══ EXTRAIT DU TEXTE

RETOUR SUR NUMÉRICRITIC’ – SÉANCE #2 (30/04/2025)
Notre cycle NUMÉRICRITIC’ est une invitation à échanger sur notre rapport aux outils numériques, en partant de vos expériences, de vos analyses et de vos pratiques. Objectif : se positionner et agir plus librement, individuellement et collectivement, face à la numérisation du monde.
Notre deuxième rencontre, « Le Numérique : un rouleau compresseur », au Café Joli, a confirmé l’intérêt d’un premier noyau de participantes pour des échanges et des réalisations inscrits dans la durée.
Voici, résumées en quelques mots, quelques problématiques qui ont été débattues lors de cette deuxième rencontre :
1) Il faut distinguer l’usage « obligatoire » et l’usage « récréatif » du Numérique
En effet, personne n’est obligé d’utiliser tel ou tel réseau social, site de rencontre, jeu vidéo en ligne, etc (bien que la pression sociale soit très forte).
Par contre, il y a des « services numériques » que nous sommes tous et toutes contraints d’utiliser, pour des usages fondamentaux (administration, banque, mobilité, etc.)
Ces deux usages posent des questions tantôt similaires, tantôt différentes.
2) La numérisation croissante crée un problème majeur d’accès aux droits, qui a des conséquences en cascade
> La difficulté du langage administratif est multipliée par les outils numériques, eux-mêmes complexes et difficiles à utiliser par toutes et tous.
> Il y a une discrimination financière quand un service « en ligne » est gratuit ou bon marché, alors qu’un service « en présence » ou par téléphone est payant ou plus cher. C’est valable pour les acteurs privés (banques) et publics (administrations).
> Il y a aussi une discrimination quand le service « en présence » ou par téléphone est rendu presque inaccessible (temps d’attente interminable, coût d’un long appel téléphonique, délais de rendez-vous très importants, etc.)

════

* **TRAVAIL À FAIRE 1**:
Répondez aux questions suivantes à partir du compte rendu de la séance :
(a) Dans quel lieu s'est tenue la deuxième rencontre ?
(b) Quel titre portait cette rencontre ?
(c) Quels types d'acteurs pratiquent la discrimination financière entre service en ligne et service en présence ?
* **TRAVAIL À FAIRE 2**: Résumez le compte rendu de la séance en deux phrases.

══ DONNÉES DISPONIBLES

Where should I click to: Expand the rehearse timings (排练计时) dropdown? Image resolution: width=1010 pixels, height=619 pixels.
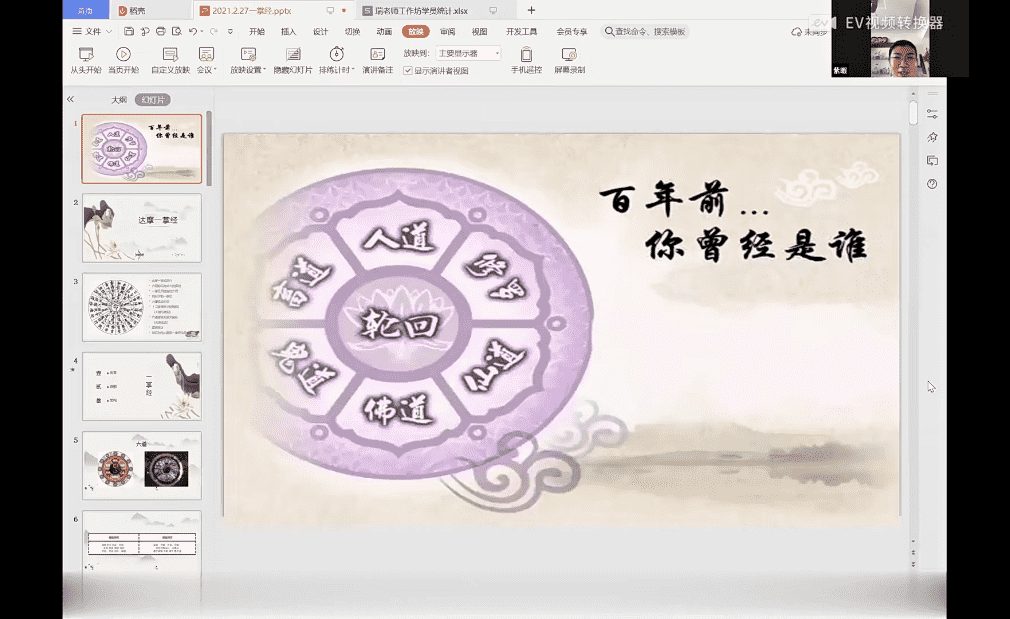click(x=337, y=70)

════
══ DONNÉES DISPONIBLES

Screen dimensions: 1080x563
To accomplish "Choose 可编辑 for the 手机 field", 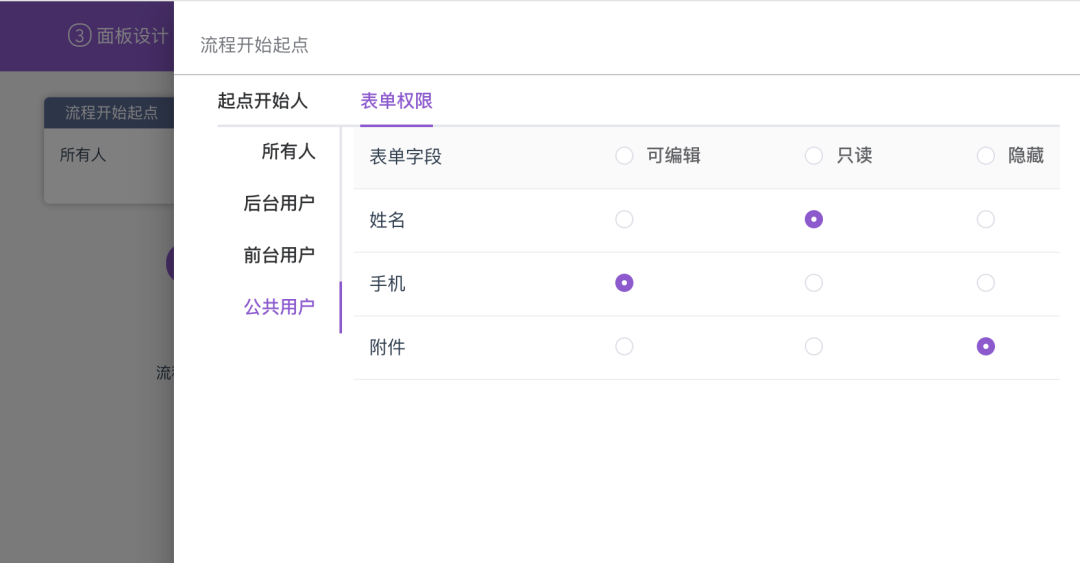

════
══ DONNÉES DISPONIBLES

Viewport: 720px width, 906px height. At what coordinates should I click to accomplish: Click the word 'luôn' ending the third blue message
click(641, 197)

════

* **CORRIGÉ 1**:
(a) Au Café Joli.
(b) « Le Numérique : un rouleau compresseur ».
(c) Des acteurs privés (les banques) et des acteurs publics (les administrations).

* **CORRIGÉ 2**: La deuxième séance du cycle NUMÉRICRITIC', consacrée à notre rapport aux outils numériques, a distingué l'usage récréatif du numérique, que personne n'est obligé d'adopter, de l'usage obligatoire pour des besoins fondamentaux comme l'administration ou la banque. Elle a aussi souligné que la numérisation croissante crée un problème majeur d'accès aux droits, à cause de la complexité des outils, de services en ligne moins chers que les services en présence ou par téléphone, et de services en présence rendus presque inaccessibles.